### [PROBLEM STATEMENT]
A word-for-word copy of the data is what's wanted; pictures stay out of it.

### [INPUT DATA]
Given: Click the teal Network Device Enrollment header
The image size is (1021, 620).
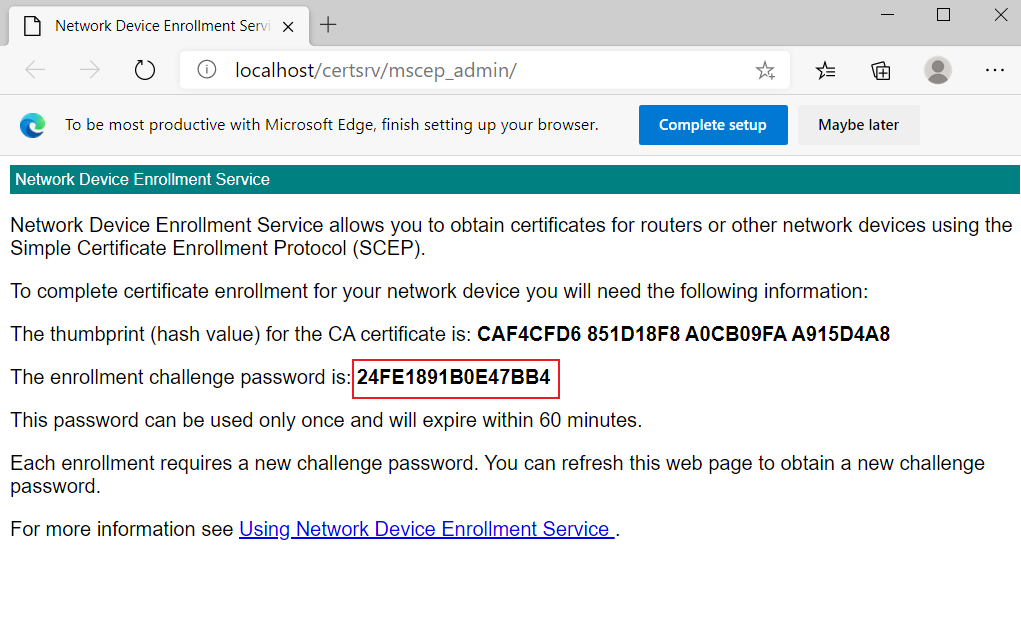Looking at the screenshot, I should 514,179.
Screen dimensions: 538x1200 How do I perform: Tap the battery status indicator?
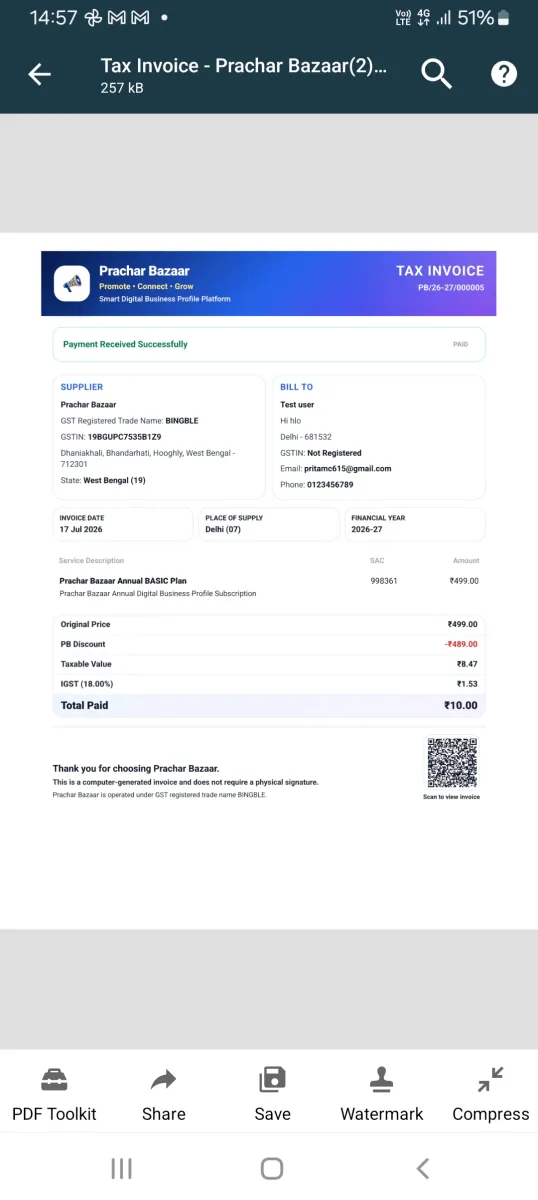(503, 18)
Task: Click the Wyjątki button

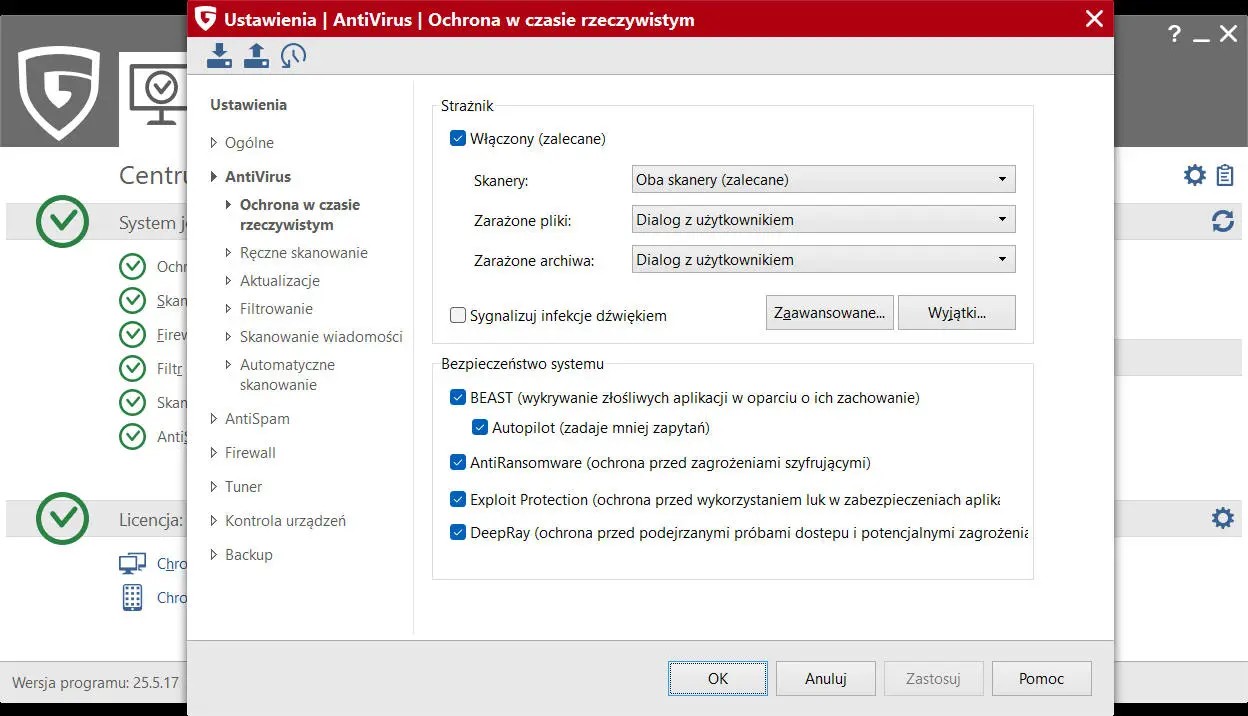Action: [956, 312]
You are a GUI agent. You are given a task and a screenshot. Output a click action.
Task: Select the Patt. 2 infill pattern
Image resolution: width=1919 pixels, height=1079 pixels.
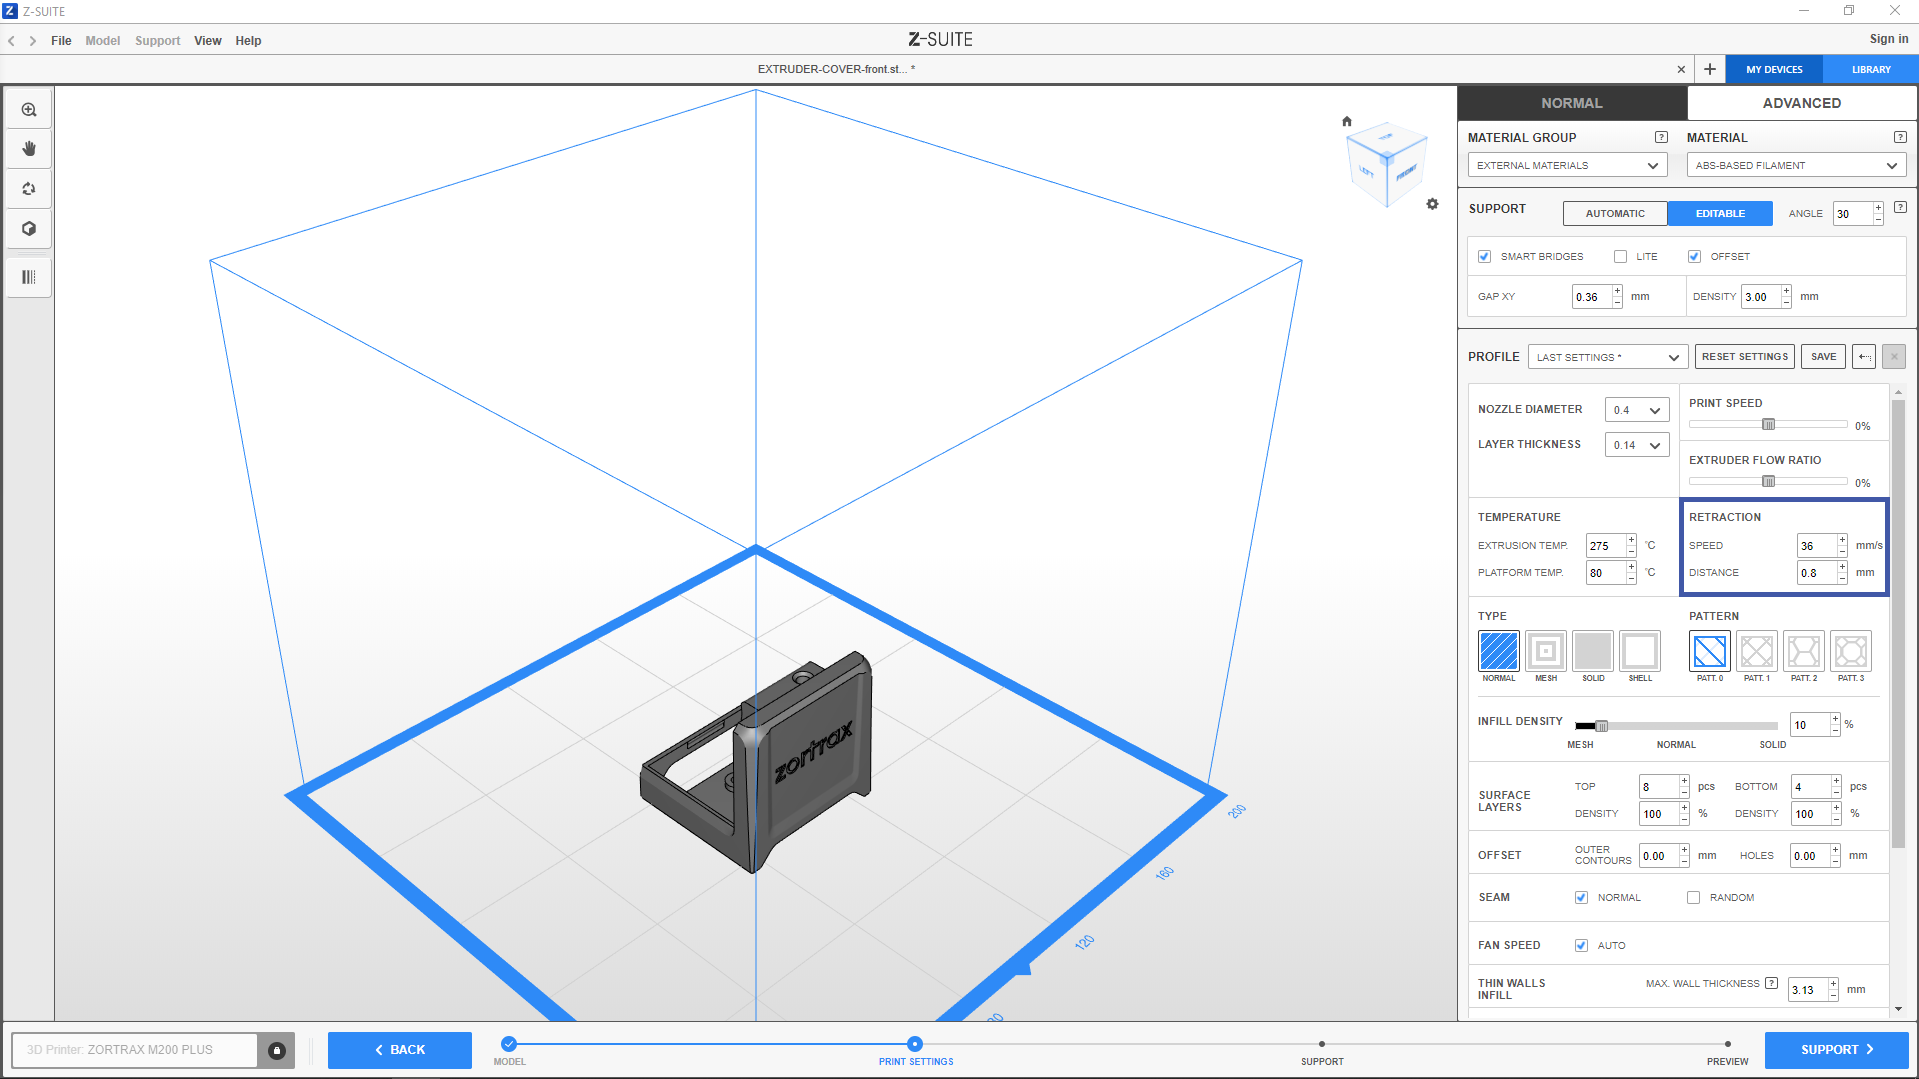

### [OUTPUT]
Given: Click the teal Network Device Enrollment header
The image size is (1021, 620).
Looking at the screenshot, I should 514,179.
Screen dimensions: 538x1200 How do I perform: Tap the battery status indicator?
(503, 18)
Task: Click the Wyjątki button

Action: [956, 312]
You are a GUI agent. You are given a task and a screenshot. Output a click action.
Task: Select the Patt. 2 infill pattern
Image resolution: width=1919 pixels, height=1079 pixels.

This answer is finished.